[Exercise data]
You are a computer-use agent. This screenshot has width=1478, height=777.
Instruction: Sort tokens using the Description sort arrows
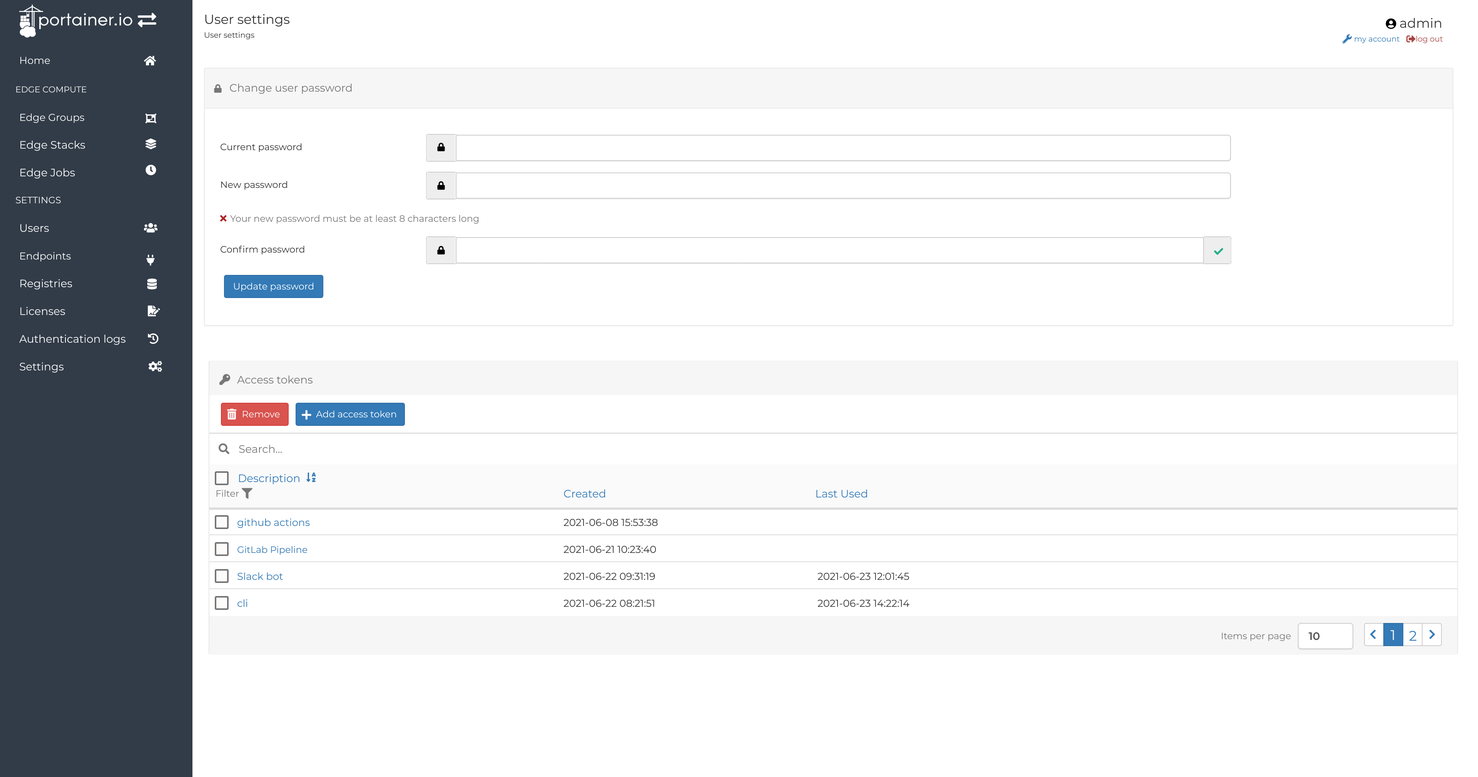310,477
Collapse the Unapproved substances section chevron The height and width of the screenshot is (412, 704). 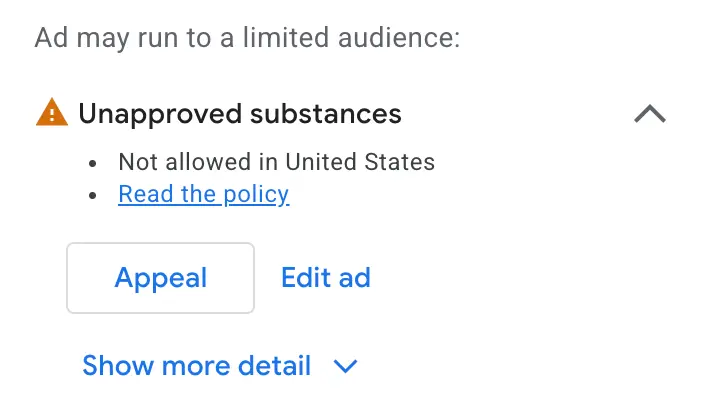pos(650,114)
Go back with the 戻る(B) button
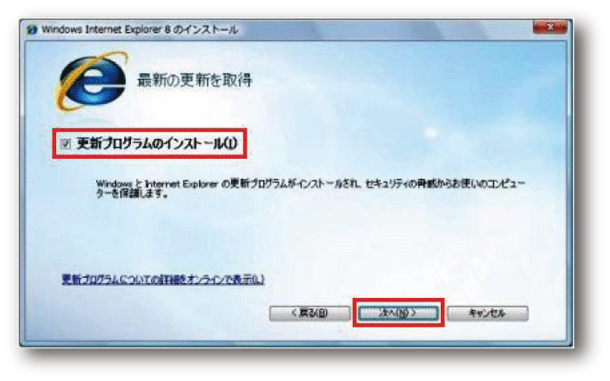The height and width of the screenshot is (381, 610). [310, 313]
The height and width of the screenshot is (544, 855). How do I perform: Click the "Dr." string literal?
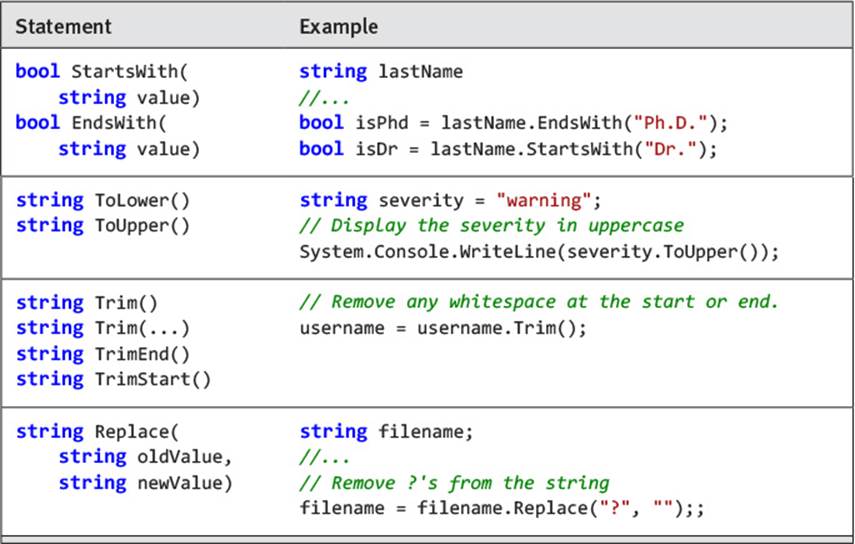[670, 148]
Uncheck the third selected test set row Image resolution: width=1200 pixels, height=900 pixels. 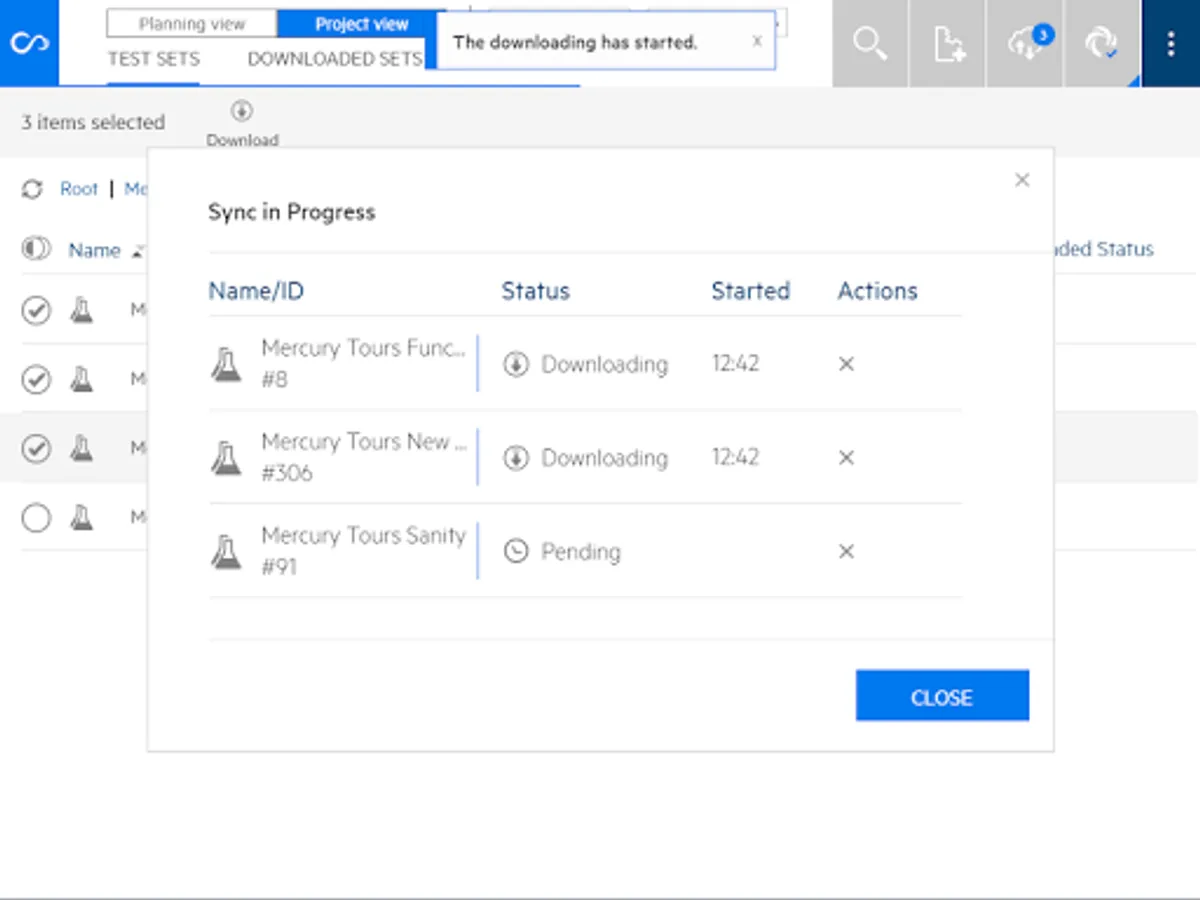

[Exercise directions]
No pictures should appear in the copy; write out exactly the lines from the one containing "The height and width of the screenshot is (544, 855)." through the end of the material.

[Output for this exercise]
The height and width of the screenshot is (544, 855). How do I perform: Click the "Dr." string literal?
[670, 148]
Uncheck the third selected test set row Image resolution: width=1200 pixels, height=900 pixels. 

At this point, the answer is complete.